TW123 comments on Safetywashing

TW123 3 Jul 2022 20:43 UTC
12 points
2
[I work for Dan Hendrycks but he hasn’t reviewed this.]
It seems to me like your comment roughly boils down to “people will exploit safety questionaires.” I agree with that. However, I think they are much more likely to exploit social influence, blog posts, and vagueness than specific questionaires. The biggest strengths of the x-risk sheet, in my view, are:
(1) It requires a specific explanation of how the paper is relevant to x-risk, which cannot be tuned depending on the audience one is talking to. You give the example from the forecasting paper and suggest it’s unconvincing. The counterfactual is that the forecasting paper is released, the authors are telling people and funders that it’s relevant to safety, and there isn’t even anything explicitly written for you to find unconvincing and argue against. The sheets can help resolve this problem (though in this case, you haven’t really said why you find it unconvincing). Part of the reason I was motivated to write Pragmatic AI Safety (which covers many of these topics) was so that the ideas in it are staked out clearly. That way people can have something clear to criticize, and it also forces their criticisms to be more specific.
(2) There is a clear trend of saying that papers that are mostly about capabilities are about safety. This sheet forces authors to directly address this in their paper, and either admit the fact that they are doing capabilities or attempt to construct a contorted and falsifiable argument otherwise.
(3) The standardized form allows for people to challenge specific points made in the x-risk sheet, rather than cherrypicked things the authors feel like mentioning in conversation or blog posts.

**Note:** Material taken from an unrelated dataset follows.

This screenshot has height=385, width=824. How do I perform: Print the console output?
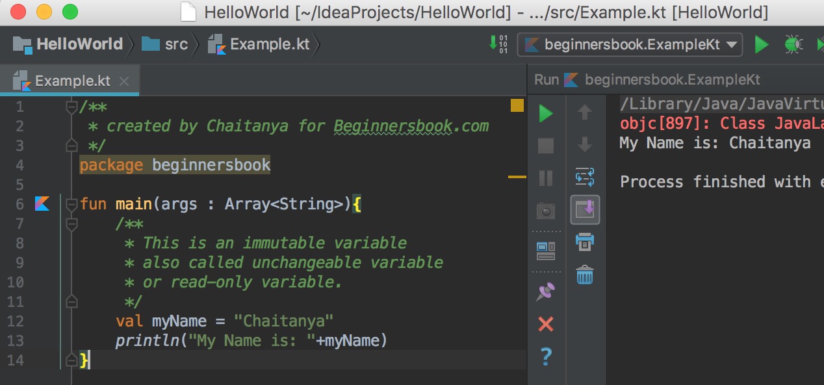pyautogui.click(x=585, y=242)
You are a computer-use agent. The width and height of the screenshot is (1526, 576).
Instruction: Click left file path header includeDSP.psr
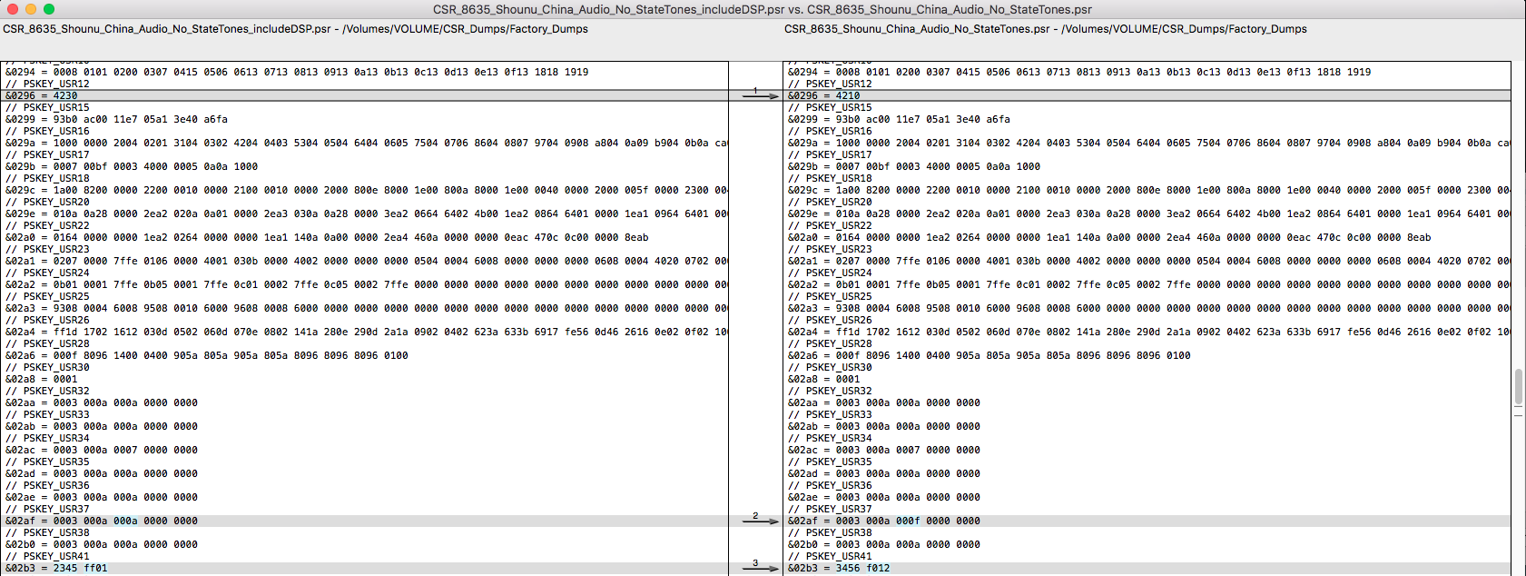coord(295,29)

Your picture of faculty simply looking at the boxes being checked and approving is, I hope, not actually how funders in the AI safety space are operating (if they are, then yes, no x-risk sheet can save them). I would hope that reviewers and evaluators of papers will directly address the evidence for each piece of the x-risk sheet and challenge incorrect assertions.
I’d be a bit worried if x-risk sheets were included in every conference, but if you instead just make them a requirement for “all papers that want AI safety money” or “all papers that claim to be about AI safety” I’m not that worried that the sheets themselves would make any researchers talk about safety if they were not already talking about it.